TASK TO CARRY OUT. Please repeat each of the records that follow, exactly as written.

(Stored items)
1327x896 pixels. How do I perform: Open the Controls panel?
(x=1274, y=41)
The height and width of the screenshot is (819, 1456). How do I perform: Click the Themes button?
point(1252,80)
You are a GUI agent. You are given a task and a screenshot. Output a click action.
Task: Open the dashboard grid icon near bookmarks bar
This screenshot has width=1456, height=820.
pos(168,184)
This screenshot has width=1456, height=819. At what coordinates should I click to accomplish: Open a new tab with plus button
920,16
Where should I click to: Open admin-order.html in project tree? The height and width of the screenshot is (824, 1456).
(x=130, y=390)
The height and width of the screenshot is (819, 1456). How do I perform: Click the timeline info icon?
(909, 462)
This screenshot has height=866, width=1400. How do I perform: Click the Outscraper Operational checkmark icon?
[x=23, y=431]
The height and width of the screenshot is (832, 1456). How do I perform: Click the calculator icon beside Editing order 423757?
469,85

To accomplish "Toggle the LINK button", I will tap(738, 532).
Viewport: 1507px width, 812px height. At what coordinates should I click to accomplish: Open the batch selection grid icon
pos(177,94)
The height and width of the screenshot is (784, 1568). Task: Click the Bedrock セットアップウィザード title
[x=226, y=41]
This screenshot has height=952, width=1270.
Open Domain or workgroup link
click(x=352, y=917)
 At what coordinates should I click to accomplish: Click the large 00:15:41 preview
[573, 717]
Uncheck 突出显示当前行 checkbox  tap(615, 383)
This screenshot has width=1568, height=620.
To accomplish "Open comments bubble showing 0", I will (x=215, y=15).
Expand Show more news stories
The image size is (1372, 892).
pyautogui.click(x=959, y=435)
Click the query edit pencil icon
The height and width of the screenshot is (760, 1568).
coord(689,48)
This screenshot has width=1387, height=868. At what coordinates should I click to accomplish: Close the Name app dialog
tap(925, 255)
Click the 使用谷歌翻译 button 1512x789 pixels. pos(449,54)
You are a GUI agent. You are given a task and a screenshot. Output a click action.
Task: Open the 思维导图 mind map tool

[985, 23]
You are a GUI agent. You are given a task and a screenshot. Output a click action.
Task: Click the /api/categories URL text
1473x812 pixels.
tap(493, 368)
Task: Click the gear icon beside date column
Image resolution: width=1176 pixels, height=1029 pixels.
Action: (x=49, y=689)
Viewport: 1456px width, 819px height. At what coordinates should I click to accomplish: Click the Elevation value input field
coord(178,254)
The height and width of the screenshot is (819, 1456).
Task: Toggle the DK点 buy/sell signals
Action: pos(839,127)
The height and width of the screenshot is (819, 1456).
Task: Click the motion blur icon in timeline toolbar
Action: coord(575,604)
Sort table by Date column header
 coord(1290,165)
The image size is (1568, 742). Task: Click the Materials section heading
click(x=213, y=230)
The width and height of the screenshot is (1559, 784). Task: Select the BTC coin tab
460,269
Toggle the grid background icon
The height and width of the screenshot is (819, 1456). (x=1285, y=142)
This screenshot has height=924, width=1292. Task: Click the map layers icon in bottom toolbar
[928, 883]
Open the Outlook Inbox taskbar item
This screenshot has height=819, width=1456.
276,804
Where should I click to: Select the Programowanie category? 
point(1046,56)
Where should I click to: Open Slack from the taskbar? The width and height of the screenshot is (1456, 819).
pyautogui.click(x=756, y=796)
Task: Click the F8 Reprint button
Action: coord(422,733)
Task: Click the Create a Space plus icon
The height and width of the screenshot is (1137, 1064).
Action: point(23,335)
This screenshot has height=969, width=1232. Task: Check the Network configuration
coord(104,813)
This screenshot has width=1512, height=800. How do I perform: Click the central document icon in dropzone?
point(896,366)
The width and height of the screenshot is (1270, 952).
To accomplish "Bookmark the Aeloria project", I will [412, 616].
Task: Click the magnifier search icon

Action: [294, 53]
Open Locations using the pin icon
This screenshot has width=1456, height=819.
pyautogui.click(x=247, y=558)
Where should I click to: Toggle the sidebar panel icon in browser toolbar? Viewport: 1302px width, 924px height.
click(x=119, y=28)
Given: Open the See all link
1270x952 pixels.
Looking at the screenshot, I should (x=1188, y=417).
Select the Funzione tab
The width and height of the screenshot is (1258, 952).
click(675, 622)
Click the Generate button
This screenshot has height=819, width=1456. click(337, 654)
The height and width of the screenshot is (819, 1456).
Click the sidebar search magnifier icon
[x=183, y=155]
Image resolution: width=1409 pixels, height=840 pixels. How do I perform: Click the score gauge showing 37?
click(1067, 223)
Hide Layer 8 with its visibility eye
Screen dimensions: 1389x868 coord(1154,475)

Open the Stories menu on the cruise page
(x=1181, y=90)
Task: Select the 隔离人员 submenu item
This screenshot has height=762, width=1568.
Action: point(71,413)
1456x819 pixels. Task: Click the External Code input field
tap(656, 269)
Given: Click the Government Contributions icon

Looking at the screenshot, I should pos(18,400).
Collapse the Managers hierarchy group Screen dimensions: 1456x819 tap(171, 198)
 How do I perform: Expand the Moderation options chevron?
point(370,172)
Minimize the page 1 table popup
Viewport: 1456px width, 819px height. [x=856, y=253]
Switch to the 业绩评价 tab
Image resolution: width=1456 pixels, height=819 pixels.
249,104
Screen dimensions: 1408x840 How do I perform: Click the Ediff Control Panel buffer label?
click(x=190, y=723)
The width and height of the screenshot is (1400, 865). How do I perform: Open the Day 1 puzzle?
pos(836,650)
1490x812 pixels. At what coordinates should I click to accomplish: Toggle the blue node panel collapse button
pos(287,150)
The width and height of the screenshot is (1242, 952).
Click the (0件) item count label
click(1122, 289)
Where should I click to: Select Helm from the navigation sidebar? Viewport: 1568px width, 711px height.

ANSWER TO THE PROBLEM.
1327x896 pixels. How do I perform: Open the Controls panel?
(x=1274, y=41)
The height and width of the screenshot is (819, 1456). How do I perform: Click the Themes button?
point(1252,80)
You are a GUI agent. You are given a task and a screenshot. Output a click action.
Task: Open the dashboard grid icon near bookmarks bar
This screenshot has width=1456, height=820.
pos(168,184)
This screenshot has width=1456, height=819. At what coordinates should I click to accomplish: Open a new tab with plus button
920,16
Where should I click to: Open admin-order.html in project tree? The height and width of the screenshot is (824, 1456).
(x=130, y=390)
The height and width of the screenshot is (819, 1456). How do I perform: Click the timeline info icon?
(909, 462)
This screenshot has height=866, width=1400. How do I perform: Click the Outscraper Operational checkmark icon?
[x=23, y=431]
The height and width of the screenshot is (832, 1456). How do I perform: Click the calculator icon beside Editing order 423757?
469,85

To accomplish "Toggle the LINK button", I will tap(738, 532).
Viewport: 1507px width, 812px height. At what coordinates should I click to accomplish: Open the batch selection grid icon
pos(177,94)
The height and width of the screenshot is (784, 1568). Task: Click the Bedrock セットアップウィザード title
[x=226, y=41]
This screenshot has height=952, width=1270.
Open Domain or workgroup link
click(x=352, y=917)
 At what coordinates should I click to accomplish: Click the large 00:15:41 preview
[573, 717]
Uncheck 突出显示当前行 checkbox  tap(615, 383)
This screenshot has width=1568, height=620.
To accomplish "Open comments bubble showing 0", I will (x=215, y=15).
Expand Show more news stories
The image size is (1372, 892).
pyautogui.click(x=959, y=435)
Click the query edit pencil icon
The height and width of the screenshot is (760, 1568).
coord(689,48)
This screenshot has width=1387, height=868. At what coordinates should I click to accomplish: Close the Name app dialog
tap(925, 255)
Click the 使用谷歌翻译 button 1512x789 pixels. pos(449,54)
You are a GUI agent. You are given a task and a screenshot. Output a click action.
Task: Open the 思维导图 mind map tool

[985, 23]
You are a GUI agent. You are given a task and a screenshot. Output a click action.
Task: Click the /api/categories URL text
1473x812 pixels.
tap(493, 368)
Task: Click the gear icon beside date column
Image resolution: width=1176 pixels, height=1029 pixels.
Action: (x=49, y=689)
Viewport: 1456px width, 819px height. At what coordinates should I click to accomplish: Click the Elevation value input field
coord(178,254)
The height and width of the screenshot is (819, 1456).
Task: Toggle the DK点 buy/sell signals
Action: pos(839,127)
The height and width of the screenshot is (819, 1456).
Task: Click the motion blur icon in timeline toolbar
Action: coord(575,604)
Sort table by Date column header
 coord(1290,165)
The image size is (1568, 742). Task: Click the Materials section heading
click(x=213, y=230)
The width and height of the screenshot is (1559, 784). Task: Select the BTC coin tab
460,269
Toggle the grid background icon
The height and width of the screenshot is (819, 1456). (x=1285, y=142)
This screenshot has height=924, width=1292. Task: Click the map layers icon in bottom toolbar
[928, 883]
Open the Outlook Inbox taskbar item
This screenshot has height=819, width=1456.
276,804
Where should I click to: Select the Programowanie category? 
point(1046,56)
Where should I click to: Open Slack from the taskbar? The width and height of the screenshot is (1456, 819).
pyautogui.click(x=756, y=796)
Task: Click the F8 Reprint button
Action: coord(422,733)
Task: Click the Create a Space plus icon
The height and width of the screenshot is (1137, 1064).
Action: point(23,335)
This screenshot has height=969, width=1232. Task: Check the Network configuration
coord(104,813)
This screenshot has width=1512, height=800. How do I perform: Click the central document icon in dropzone?
point(896,366)
The width and height of the screenshot is (1270, 952).
To accomplish "Bookmark the Aeloria project", I will [412, 616].
Task: Click the magnifier search icon

Action: [294, 53]
Open Locations using the pin icon
This screenshot has width=1456, height=819.
pyautogui.click(x=247, y=558)
Where should I click to: Toggle the sidebar panel icon in browser toolbar? Viewport: 1302px width, 924px height.
click(x=119, y=28)
Given: Open the See all link
1270x952 pixels.
Looking at the screenshot, I should (x=1188, y=417).
Select the Funzione tab
The width and height of the screenshot is (1258, 952).
click(675, 622)
Click the Generate button
This screenshot has height=819, width=1456. click(337, 654)
The height and width of the screenshot is (819, 1456).
Click the sidebar search magnifier icon
[x=183, y=155]
Image resolution: width=1409 pixels, height=840 pixels. How do I perform: Click the score gauge showing 37?
click(1067, 223)
Hide Layer 8 with its visibility eye
Screen dimensions: 1389x868 coord(1154,475)

Open the Stories menu on the cruise page
(x=1181, y=90)
Task: Select the 隔离人员 submenu item
This screenshot has height=762, width=1568.
Action: point(71,413)
1456x819 pixels. Task: Click the External Code input field
tap(656, 269)
Given: Click the Government Contributions icon

Looking at the screenshot, I should pos(18,400).
Collapse the Managers hierarchy group Screen dimensions: 1456x819 tap(171, 198)
 How do I perform: Expand the Moderation options chevron?
point(370,172)
Minimize the page 1 table popup
Viewport: 1456px width, 819px height. [x=856, y=253]
Switch to the 业绩评价 tab
Image resolution: width=1456 pixels, height=819 pixels.
249,104
Screen dimensions: 1408x840 How do I perform: Click the Ediff Control Panel buffer label?
click(x=190, y=723)
The width and height of the screenshot is (1400, 865). How do I perform: Open the Day 1 puzzle?
pos(836,650)
1490x812 pixels. At what coordinates should I click to accomplish: Toggle the blue node panel collapse button
pos(287,150)
The width and height of the screenshot is (1242, 952).
Click the (0件) item count label
click(1122, 289)
Where should I click to: Select Helm from the navigation sidebar? Viewport: 1568px width, 711px height.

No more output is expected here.